In TUI UK Ltd (Respondent) v Griffiths (Appellant)[2023] UKSC 48, the Supreme Court held that the trial judge had been wrong (i) to allow the defendant to challenge the report of the claimant’s expert, and (ii) to accept those submissions. By doing so the trial judge had denied the claimant a fair trial. Lord Hodge said this:

“[70.] …….

(i)

The general rule in civil cases, as stated in Phipson, 20th ed, para 12-12, is that a party is required to challenge by cross-examination the evidence of any witness of the opposing party on a material point which he or she wishes to submit to the court should not be accepted. That rule extends to both witnesses as to fact and expert witnesses.

……..

(vii)

The rule should not be applied rigidly. It is not an inflexible rule and there is bound to be some relaxation of the rule, as the current edition of Phipson recognises in para 12.12 in sub-paragraphs which follow those which I have quoted in para 42 above. Its application depends upon the circumstances of the case as the criterion is the overall fairness of the trial…..

………

[71.] In assessing the fairness of the trial in this case it is important to have regard to the approach which TUI’s legal team adopted in response to the claim.
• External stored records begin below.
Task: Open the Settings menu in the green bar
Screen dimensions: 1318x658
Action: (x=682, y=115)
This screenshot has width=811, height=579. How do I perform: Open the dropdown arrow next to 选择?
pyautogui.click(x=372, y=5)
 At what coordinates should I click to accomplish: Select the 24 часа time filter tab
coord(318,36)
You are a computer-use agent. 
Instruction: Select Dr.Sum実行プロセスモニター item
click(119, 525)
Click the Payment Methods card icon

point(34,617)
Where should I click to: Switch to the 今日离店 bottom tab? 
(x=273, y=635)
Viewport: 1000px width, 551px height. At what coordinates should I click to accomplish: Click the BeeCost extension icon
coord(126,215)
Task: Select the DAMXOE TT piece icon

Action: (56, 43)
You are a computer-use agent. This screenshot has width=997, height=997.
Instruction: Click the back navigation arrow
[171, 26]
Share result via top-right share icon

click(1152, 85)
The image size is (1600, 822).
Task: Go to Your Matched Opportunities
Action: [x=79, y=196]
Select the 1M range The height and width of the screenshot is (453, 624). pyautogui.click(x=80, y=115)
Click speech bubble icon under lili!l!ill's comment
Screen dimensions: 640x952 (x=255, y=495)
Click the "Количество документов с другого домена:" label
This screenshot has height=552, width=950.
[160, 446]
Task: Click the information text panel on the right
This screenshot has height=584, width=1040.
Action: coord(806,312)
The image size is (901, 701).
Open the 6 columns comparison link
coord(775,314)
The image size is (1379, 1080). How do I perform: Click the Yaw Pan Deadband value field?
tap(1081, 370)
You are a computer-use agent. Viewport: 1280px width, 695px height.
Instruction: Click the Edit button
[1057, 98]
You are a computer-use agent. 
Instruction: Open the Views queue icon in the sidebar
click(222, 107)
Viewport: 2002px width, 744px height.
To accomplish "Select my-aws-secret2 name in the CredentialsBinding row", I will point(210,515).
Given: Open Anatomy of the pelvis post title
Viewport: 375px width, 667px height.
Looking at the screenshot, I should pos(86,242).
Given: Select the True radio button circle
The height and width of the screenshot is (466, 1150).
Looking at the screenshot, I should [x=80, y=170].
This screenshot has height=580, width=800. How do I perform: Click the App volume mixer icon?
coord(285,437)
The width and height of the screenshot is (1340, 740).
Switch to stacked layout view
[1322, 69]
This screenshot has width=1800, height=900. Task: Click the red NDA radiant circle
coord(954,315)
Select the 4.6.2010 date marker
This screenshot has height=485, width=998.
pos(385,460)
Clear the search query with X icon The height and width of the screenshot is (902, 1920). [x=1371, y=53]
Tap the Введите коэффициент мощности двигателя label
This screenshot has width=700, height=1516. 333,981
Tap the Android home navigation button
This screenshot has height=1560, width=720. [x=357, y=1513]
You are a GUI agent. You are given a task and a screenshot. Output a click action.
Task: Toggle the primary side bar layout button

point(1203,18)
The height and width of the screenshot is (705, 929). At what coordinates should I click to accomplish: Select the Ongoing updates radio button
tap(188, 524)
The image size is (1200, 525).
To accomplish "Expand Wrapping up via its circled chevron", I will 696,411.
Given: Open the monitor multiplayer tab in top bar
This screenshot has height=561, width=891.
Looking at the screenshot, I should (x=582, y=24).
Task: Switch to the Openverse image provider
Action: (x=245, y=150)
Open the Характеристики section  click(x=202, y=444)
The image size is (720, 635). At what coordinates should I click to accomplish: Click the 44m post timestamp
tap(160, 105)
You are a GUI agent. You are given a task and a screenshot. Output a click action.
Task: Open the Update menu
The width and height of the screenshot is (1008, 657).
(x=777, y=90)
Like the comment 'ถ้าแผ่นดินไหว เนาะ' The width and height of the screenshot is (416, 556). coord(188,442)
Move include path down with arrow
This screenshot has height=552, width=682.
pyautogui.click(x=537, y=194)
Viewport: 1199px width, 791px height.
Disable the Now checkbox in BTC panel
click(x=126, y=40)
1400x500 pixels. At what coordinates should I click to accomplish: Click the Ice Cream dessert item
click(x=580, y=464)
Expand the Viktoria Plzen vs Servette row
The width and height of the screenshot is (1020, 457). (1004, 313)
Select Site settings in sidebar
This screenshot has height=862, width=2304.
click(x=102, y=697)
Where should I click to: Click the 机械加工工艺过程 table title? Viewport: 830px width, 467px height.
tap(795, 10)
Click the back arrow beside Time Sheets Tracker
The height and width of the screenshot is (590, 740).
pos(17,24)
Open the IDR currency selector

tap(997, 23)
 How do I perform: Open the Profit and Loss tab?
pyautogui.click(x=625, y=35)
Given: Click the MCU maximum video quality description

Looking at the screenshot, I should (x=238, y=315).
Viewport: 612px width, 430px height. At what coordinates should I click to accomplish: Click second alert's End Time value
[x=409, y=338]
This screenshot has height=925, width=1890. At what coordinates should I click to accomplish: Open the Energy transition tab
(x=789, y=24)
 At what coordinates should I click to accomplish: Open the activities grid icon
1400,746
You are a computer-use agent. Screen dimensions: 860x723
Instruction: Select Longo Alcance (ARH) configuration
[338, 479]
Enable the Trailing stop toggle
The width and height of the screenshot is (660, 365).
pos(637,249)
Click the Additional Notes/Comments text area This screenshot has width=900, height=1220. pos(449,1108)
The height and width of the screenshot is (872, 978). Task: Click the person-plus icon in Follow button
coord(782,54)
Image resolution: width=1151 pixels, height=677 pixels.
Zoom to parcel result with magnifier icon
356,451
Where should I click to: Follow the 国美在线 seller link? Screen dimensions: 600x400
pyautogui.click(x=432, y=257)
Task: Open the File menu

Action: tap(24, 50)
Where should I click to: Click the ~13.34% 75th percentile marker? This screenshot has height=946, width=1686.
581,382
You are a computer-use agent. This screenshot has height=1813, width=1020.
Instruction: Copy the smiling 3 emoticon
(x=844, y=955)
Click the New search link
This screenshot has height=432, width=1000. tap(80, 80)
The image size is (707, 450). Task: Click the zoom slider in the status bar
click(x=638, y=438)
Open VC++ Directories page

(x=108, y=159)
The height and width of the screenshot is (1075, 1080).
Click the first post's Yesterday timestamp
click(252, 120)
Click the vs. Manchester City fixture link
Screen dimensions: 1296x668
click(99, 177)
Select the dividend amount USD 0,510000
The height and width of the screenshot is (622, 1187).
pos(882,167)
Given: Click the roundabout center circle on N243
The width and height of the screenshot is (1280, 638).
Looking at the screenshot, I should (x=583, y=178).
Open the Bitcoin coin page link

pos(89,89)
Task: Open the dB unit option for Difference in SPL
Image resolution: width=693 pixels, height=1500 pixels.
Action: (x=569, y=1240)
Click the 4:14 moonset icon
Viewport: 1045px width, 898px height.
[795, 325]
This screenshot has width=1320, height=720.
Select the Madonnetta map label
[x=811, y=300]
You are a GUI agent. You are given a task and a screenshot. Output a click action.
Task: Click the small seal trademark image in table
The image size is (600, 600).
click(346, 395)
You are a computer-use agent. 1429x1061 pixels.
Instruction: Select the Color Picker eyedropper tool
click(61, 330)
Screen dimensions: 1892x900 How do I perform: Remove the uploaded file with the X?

TUI in its defence put Mr Griffiths to proof of his claim. TUI chose not to lodge the report of an expert microbiologist, which it obtained. That report might have put forward a case on causation which differed from that of Professor Pennington. TUI failed to lodge the report of their expert gastroenterologist in a timely manner and called no witnesses as to fact. The CPR Pt 35.6 questions, which I have set out in para 14 above, were not clearly focused on the matters which were the objects of criticism in counsel’s submissions and did not put Professor Pennington on notice of those criticisms. TUI chose not to request that Professor Pennington be made available for cross-examination. TUI’s challenge to his evidence was not intimated to Mr Griffiths’ legal team until the submission of its skeleton arguments on the eve of the trial, by which time it would have been too late for them to seek to have him attend to give evidence.

…….

[75.] ……. In the absence of a proper challenge on cross-examination it was not fair for TUI to advance the detailed criticisms of Professor Pennington’s report in its submissions or for the trial judge to accept those submissions.”

43.

I consider that, in the absence of a proper challenge by way of cross-examination, it would not be fair to allow D1 effectively to mount an indirect challenge to the SJE’s valuation by way of market testing particularly when having regard to the approach taken by D1 in response to the claim –

a.

Despite D1’s claimed real concern over the unique character of Site A, he failed to put any questions to the SJE pursuant to the order of DJ Mody.

b.

Indeed, through his solicitors letter dated 23 July 2025, D1 expressly agreed the SJE valuation shortly after it had been served and in the absence of raising any questions. That agreement was perhaps unsurprising bearing in mind that the SJE’s valuation was substantially in excess of the Boparan Valuation previously agreed by D1.

c.

If D1 had reasonable concerns over the safety of the SJE’s valuation then D1 ought to have sought the permission of the court to call the SJE to give oral evidence so that the SJE fairly had the opportunity to address those concerns.

44.

Further, I consider that there are serious practical difficulties in undertaking the open market exercise proposed by D1, since it is difficult to see how an agent could properly market Site A for sale with vacant possession when PCo is in long term occupation of Site A and its rights of continued occupation remain uncertain. In order to secure vacant possession, the trustees would have to be directed to bring a possession claim against PCo, which would inevitably result in further protracted litigation. In the alternative, any attempt to formalise PCo’s occupation would also likely result in significant further delay. In any event, any such formalisation of occupation would not benefit D1, since as acknowledged in his solicitors’ email dated 7 November 2024 any “lease formalising [PCo’s] occupation …..may potentially have a detrimental impact on [Site A’s] value”. Indeed, for that very reason, D1 has been unwilling to agree entering into a lease with Mann & Co Solicitors for office space at Site A.